-------- DATA FOR REVIEW --------

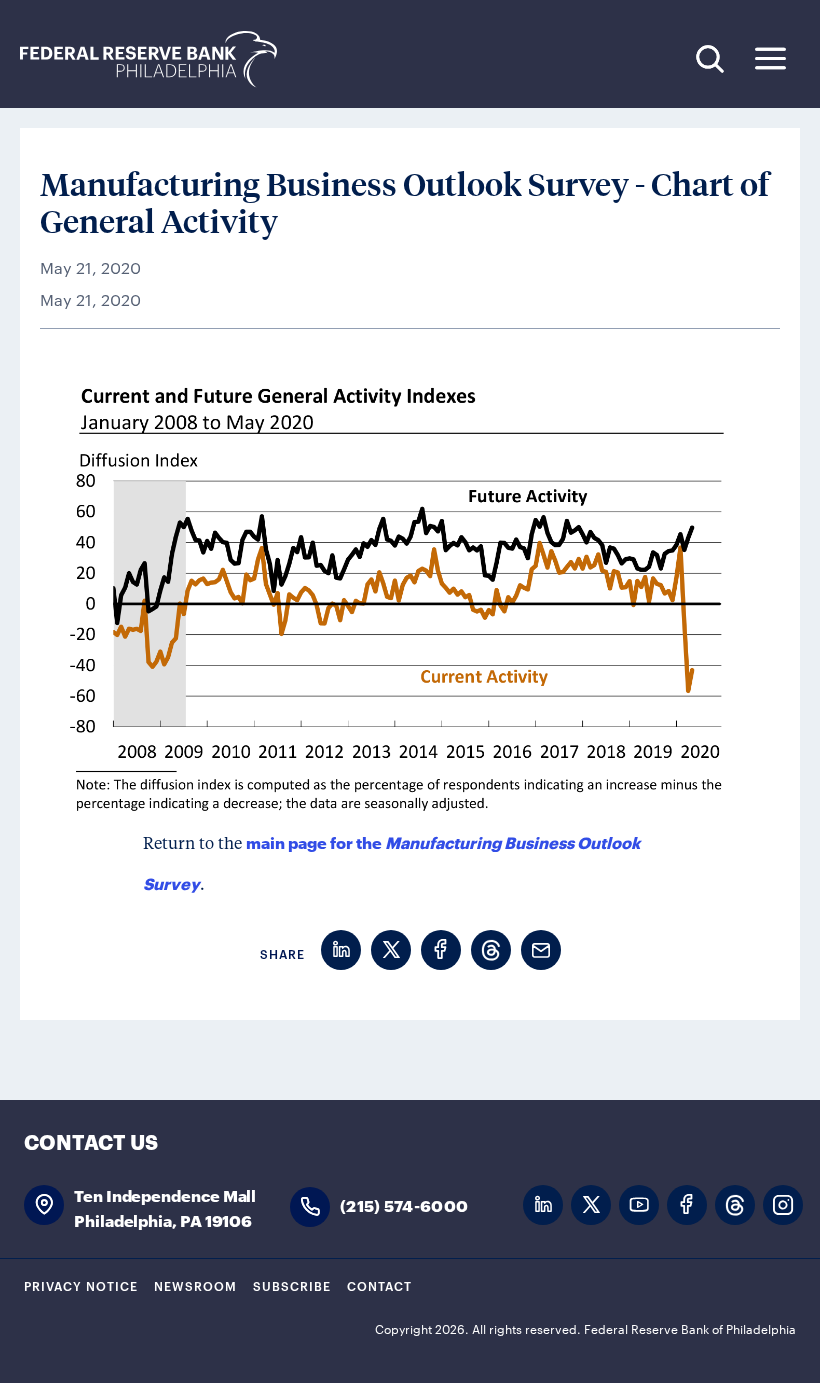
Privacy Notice (81, 1285)
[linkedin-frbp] (543, 1205)
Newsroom (195, 1285)
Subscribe (292, 1285)
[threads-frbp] (735, 1205)
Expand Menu (770, 58)
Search (709, 58)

--------

▶ ABOUT THIS EXERCISE
Repeat the data exactly, dropping every picture it holds.

▶ OUTPUT OF THE TASK
Privacy Notice (81, 1285)
[linkedin-frbp] (543, 1205)
Newsroom (195, 1285)
Subscribe (292, 1285)
[threads-frbp] (735, 1205)
Expand Menu (770, 58)
Search (709, 58)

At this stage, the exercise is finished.